One demo that attracted much attention was the HP Labs ConnectBoard demonstration. Senior researchers Ian Robinson and Kar-Han Tan, part of the team that built Connect Board, described it as the ability to "carry out natural conversations and content sharing on transparent virtual windows."
A window into real-time communication
Imagine two people each standing at either side of a single pane of glass. Each person can write on the glass, can share documents on the glass and can clearly point to and reference places in the documents by drawing circles or arrows to highlight areas.
In ConnectBoard, the two people—or multiple teams of people—can be located anywhere in the world. Think of it like video conferencing. But unlike the consumer-level video conferencing that we know—or even the high-end Halo HDTV experience—ConnectBoard lets you interact in a richer way with the folks on the other side of the "glass" (the glass in this case being a video screen with a camera behind).
Like video conferencing, but so much better
The researchers are working hard to make this as close to real-life collaboration as possible. Robinson explains it as being able to work shoulder to shoulder with your colleague as if you’re standing together. You're both looking at the same document, you can interact with the same document and you can connect eye-to-eye (and at eye-level, not like when you're using a consumer video camera attached to the top of your PC screen—you're looking at your friend looking down at his screen, not into your eyes). "And you can't see where the other person is pointing," Robinson says.

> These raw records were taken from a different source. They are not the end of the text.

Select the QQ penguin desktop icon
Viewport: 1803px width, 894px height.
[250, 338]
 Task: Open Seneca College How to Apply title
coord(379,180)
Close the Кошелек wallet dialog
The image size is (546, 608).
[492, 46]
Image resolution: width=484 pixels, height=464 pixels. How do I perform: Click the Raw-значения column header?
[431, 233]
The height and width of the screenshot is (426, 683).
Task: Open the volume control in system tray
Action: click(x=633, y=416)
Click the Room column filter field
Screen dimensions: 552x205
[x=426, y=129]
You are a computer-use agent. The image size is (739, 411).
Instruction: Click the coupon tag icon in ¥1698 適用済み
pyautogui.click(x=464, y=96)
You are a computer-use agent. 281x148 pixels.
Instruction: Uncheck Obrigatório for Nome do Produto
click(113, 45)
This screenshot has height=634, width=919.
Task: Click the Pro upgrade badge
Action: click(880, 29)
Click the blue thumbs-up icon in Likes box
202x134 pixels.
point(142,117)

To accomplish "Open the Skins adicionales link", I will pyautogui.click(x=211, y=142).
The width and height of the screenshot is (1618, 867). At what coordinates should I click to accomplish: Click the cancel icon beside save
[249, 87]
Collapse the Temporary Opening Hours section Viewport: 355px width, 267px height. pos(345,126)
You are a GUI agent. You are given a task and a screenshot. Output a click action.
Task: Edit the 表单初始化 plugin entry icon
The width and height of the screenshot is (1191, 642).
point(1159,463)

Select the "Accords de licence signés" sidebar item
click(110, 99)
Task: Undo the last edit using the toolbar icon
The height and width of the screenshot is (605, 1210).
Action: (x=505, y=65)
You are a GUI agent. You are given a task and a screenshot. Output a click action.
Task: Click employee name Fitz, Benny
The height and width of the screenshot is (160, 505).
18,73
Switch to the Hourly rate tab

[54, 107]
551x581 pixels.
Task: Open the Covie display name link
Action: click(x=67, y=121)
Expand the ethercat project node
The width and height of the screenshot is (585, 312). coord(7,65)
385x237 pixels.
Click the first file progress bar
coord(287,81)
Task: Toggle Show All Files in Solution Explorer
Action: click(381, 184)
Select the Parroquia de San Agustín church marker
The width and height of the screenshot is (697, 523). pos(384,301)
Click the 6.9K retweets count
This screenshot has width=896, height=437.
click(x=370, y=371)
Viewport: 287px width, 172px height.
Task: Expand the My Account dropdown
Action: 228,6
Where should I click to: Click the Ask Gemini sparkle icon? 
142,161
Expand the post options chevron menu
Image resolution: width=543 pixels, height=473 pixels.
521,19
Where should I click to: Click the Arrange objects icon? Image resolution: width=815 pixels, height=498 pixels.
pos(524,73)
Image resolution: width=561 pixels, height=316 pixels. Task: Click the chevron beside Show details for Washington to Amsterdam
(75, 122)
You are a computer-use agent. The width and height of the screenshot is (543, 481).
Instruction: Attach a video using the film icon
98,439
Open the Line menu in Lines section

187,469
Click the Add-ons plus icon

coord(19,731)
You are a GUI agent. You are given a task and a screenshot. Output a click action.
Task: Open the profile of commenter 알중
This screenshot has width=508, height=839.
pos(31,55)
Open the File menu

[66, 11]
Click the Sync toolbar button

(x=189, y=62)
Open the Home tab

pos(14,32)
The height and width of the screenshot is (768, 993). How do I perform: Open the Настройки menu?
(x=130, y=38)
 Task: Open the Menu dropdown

This differs from HP Halo and other high-def video conferencing systems where you can't stand close to the screen/camera; if you do you'll go off camera. And you can't write on the video screen.
Pretty cool, but why?
Robinson and Tan say ConnectBoard could be used in a multitude of customer situations. Examples could be for online learning where a professor has to present to and interact with students, in medical scenarios where physicians could interact with patients or fellow medics, or within engineering teams.
HP is piloting the technology internally right now, but researchers hope to sign up customers as test subjects by the end of the year or in early 2013.
And if you're wondering whether the other person at the other side of the "glass" would see a mirror image of what you've drawn—no; the technology transposes the image before it gets to you.